Long flowing hair -- lots of hair flipping and playing with hair tips to seduce in the book. Short to medium frizzy, wavy or poofy hair is no where mentioned or described on how to make it look appealing let alone seductive.

Manicured fingernails: I think the world should feel blessed if I paint them with clear polish. I had pretty fingernails -- but seriously it's not worth the time, money or destruction to my natural nail to have arcylics on and well I'm still bite them when I'm stressed out.

Pedicured feet: My toenails are slivers and although I've tried the press on toe nails-- I think Dave would be slightly disturbed if one popped off while he was tormenting me by tickling my feet -- and frankly that's one rule I'll follow: Do not gross out the boyfriend with toenails falling off in a tickle fight.

High heels: I'm practically falling and tripping over my feet and or shoes when I wear flats. High heels although super adorable, and I've learned how to walk in them -- always result in a) sore feet b) blisters c) swollen or spraigned ankles. I've given up -- I need flats and that's that. I might consider a wedge but nothing like the fun flirty shoes I once wore. Unless of course New Balance or Puma branch out to the high heel market then I might consider but I"m pretty sure they'd be f-ugly.
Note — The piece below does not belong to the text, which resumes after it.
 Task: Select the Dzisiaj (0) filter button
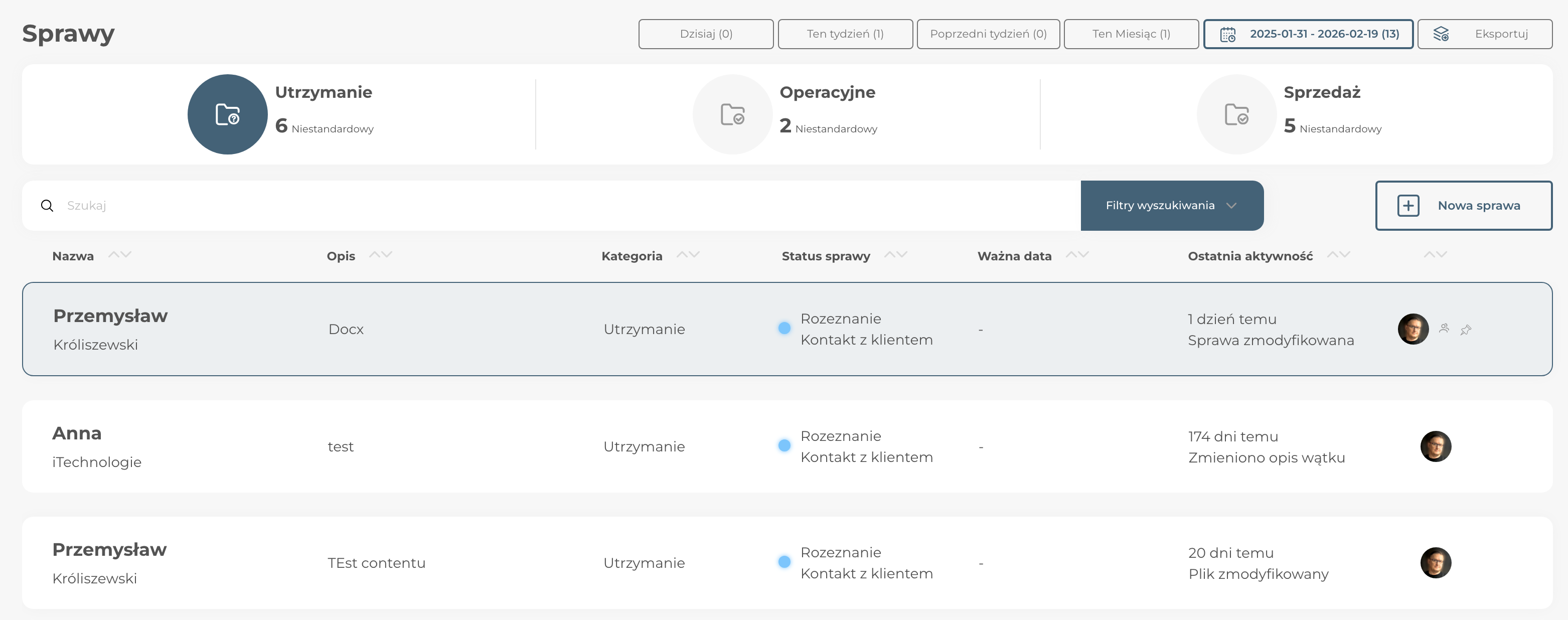705,34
Lipstick: Plenty of teasing tips with lipstick - but frankly I feel slightly whorish while wearing it, not sure what it is - I'm fine with every other make up product but for my lips I prefer a clear gloss or my all time favorite grape chapstick, or cherry if I can't find the grape one or it went through the wash -- knock on wood.


What are my rules then:

1.
I try not to talk about my period, bloatedness, breast tenderness, gyno appointments, and or anything else medically or biologically affiliated with pretty parts with my love nugget - unless need be for obvious reasons.

2.
I try to mute my burps so they are not the buxom Kristen burps you might be familiar with - they are instead dainty -- but Dave is still alarmed by a 1 on the richter scale of burps. So they are smaller cuter and sometimes funny. But no longer the alphabet or loud booming burps they once were. I've tried - but I physically can not burp a big one in front of him.

Same with farts -- I'll try to excuse myself - but after eating a burito or any other gas inducing foods -- they are bound to happen - so I wait until he fluffs first and then try to be quiet and non-deadly. I will my fluffer farts to be delicate and smell like an ocean breaze. haha- I'm not very skilled at willing them this way - but I will one day percivere.
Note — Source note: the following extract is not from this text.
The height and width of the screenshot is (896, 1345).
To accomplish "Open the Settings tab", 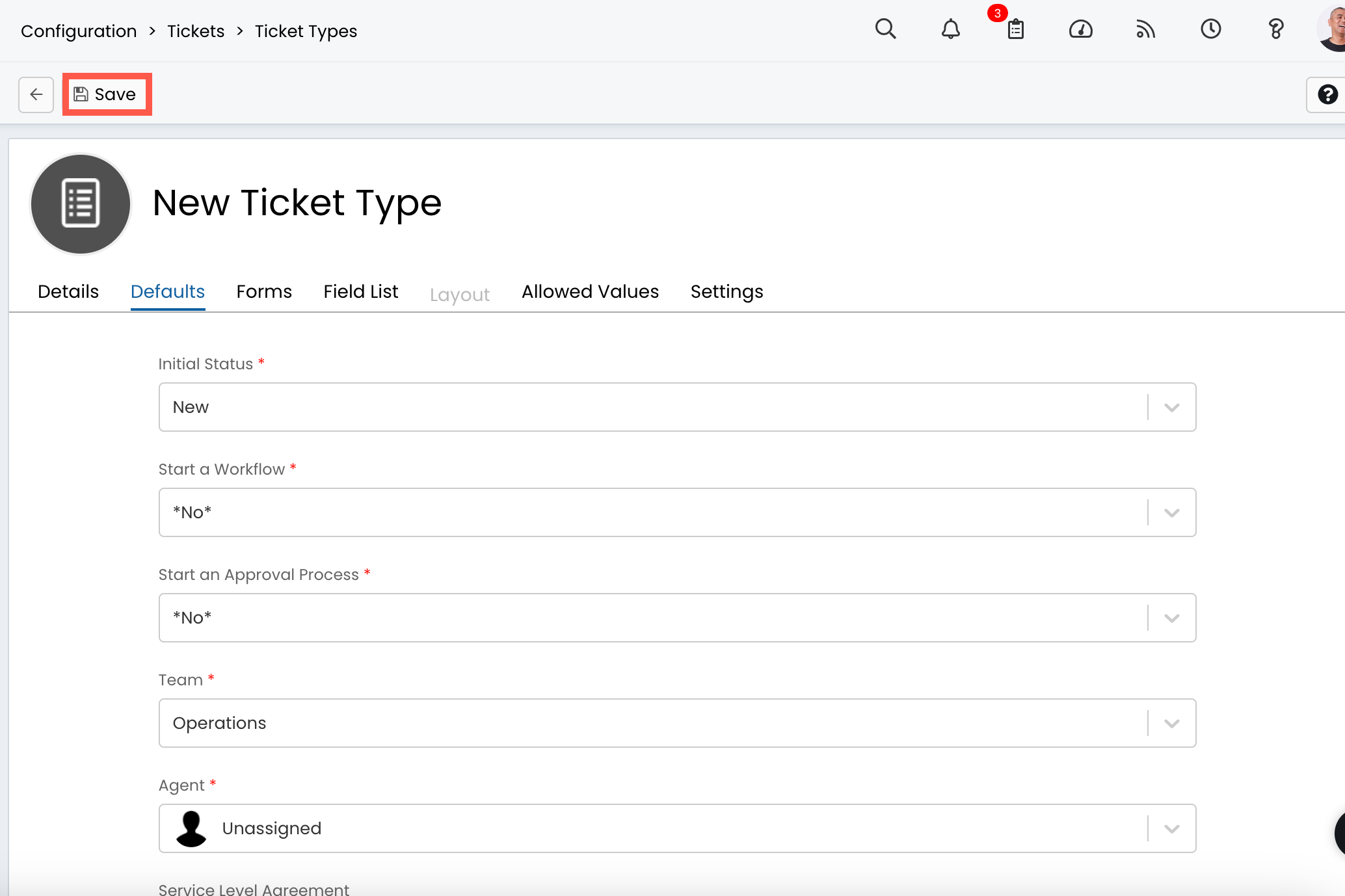I will (726, 291).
3. We share the tab -- we don't follow any sort of rhyme or reason but we each take turns. Same with driving. Yes, he still remembers my doors most of the time. I'm not the queen of England so I can't expect that he should get them every time but he's pretty good about it.

4. I do nice things for him and he does nice things for me. i.e. I do the dishes, he remembers to bring up a towel for me at night so when I get up before him I don't have to stumble downstairs and get one in the morning. cute and dorky tenderness, no where mentioned in the rules book...

5. We are open and honest about stuff -- I even have a special "disapproving look" face that he is an expert at identifying.

So my rule is just to be me and not play ridiculous games otherwise I might come off as a weirdo and I'm already a freak of nature.